Terminator: Salvation Director Reflects on the Movie’s Failure
The 2009 film often ranks at the bottom of Terminator rankings, and director McG thinks he knows why.
Terminator: Salvation had so much potential when it hit theaters in 2009. Instead of following the T-800’s story or undoing the bleak ending to Terminator 3: Rise of the Machines, Salvation boasted a new story that finally gave us the heroic John Connor who has been promised since the first movie in 1984. With writing support from Jonathan Nolan and starring Christian Bale, both of whom had just made the mega-smash The Dark Knight, and co-starring Anton Yelchin as Kyle Reese, with then-up-and-coming Sam Worthington as cyborg Marcus Wright, Salvation seemed like the rare prequel that could effectively stand alongside the later films.
So, what went wrong? While Bale might say it has something to do with a production assistant messing up lighting, Salvation director McG recently offered his own thoughts. “We got so close to nailing that thing right,” McG told The Hollywood Reporter. “I got a lot right in that movie but didn’t quite stick the landing.”
The ending that they didn’t stick finds Connor mortally wounded in a resistance attack that destroys Skynet’s supply of weapons, including the newly-designed T-800s. Despite the mistrust directed toward him, Wright sacrifices himself to save Connor’s life, allowing the resistance to continue its fight. If he could have done anything different, McG says that he’d have “stuck with the dark ending that we photographed that got cut.”
The director doesn’t share his planned ending with The Hollywood Reporter, but he has mentioned it before.
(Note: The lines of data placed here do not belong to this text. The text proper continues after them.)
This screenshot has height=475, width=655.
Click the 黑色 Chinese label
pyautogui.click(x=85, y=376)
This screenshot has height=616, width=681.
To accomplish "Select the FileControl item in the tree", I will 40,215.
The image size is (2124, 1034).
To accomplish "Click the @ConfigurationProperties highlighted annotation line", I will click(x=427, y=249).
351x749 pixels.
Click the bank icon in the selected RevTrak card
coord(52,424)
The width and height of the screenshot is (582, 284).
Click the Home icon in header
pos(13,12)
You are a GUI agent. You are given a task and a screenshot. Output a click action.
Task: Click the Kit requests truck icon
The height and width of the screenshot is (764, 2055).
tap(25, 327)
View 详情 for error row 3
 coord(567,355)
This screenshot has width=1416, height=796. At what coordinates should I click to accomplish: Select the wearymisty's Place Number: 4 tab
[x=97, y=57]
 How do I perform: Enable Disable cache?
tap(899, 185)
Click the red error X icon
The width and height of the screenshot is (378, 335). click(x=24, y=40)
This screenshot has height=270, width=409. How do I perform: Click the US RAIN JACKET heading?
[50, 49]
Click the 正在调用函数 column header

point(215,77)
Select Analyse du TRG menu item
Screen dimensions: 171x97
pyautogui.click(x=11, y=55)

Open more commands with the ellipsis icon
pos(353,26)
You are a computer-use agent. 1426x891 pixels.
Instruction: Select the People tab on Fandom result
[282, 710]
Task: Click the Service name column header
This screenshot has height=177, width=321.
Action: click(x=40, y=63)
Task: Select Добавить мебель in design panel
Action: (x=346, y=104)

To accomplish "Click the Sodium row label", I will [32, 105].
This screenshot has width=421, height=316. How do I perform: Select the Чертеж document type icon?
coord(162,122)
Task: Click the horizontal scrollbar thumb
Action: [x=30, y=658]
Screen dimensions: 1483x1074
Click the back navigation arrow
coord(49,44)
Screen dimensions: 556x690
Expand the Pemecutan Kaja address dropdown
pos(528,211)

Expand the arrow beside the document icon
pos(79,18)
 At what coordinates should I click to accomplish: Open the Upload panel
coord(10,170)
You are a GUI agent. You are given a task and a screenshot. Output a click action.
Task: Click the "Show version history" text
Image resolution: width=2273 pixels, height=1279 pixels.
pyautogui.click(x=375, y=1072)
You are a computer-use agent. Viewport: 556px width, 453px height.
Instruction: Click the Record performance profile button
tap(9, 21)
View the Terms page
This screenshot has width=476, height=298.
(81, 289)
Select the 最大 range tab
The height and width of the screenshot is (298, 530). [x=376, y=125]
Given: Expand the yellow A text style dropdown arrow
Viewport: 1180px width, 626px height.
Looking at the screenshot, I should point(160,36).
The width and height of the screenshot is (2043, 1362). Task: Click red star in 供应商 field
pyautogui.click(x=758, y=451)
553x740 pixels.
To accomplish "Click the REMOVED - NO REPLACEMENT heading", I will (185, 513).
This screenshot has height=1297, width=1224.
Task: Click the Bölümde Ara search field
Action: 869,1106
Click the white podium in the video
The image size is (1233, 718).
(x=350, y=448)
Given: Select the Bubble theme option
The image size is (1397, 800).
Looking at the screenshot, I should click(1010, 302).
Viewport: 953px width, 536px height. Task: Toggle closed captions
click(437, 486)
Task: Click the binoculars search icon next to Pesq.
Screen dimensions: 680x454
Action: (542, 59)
In a 2009 discussion with EW, McG describes an ending in which Connor dies and Marcus’s sacrifice plays out differently. “Marcus offers his physical body, so Connor’s exterior is put on top of his machine body.” The heroes later meet this version of Marcus, thinking that it’s still John Connor. But in the last moments, “Connor gets up and then there’s a small flicker of red in his eyes and he shoots Kate, he shoots Kyle, he shoots everybody in the room.” In this movie, “Skynet wins.”
While that ending does certainly differ from the one on screen, it’s hard to say that it would have improved the reception of Salvation. After all, similar plot threads occurred in the movies that followed, and they haven’t been particularly well-liked. In 2015’s Terminator: Genisys, John Connor becomes the most advanced Terminator, the T-3000, and in 2019’s Terminator: Dark Fate, a T-800 finally completes its mission and kills young John Connor in front of his mother, Sarah.
But perhaps the greatest takeaway from these other films is that nothing is ever final in the Terminator universe. Despite catastrophic stories that seem to spell the end of beloved characters, later Terminator movies find new ways of exploring its fluid timeline, allowing us to infinitely revisit the war between man and machine.
Despite these facts, McG remains disappointed with the way the film has been received. As he assures The Hollywood Reporter, “I tried, Terminator faithful, I tried.”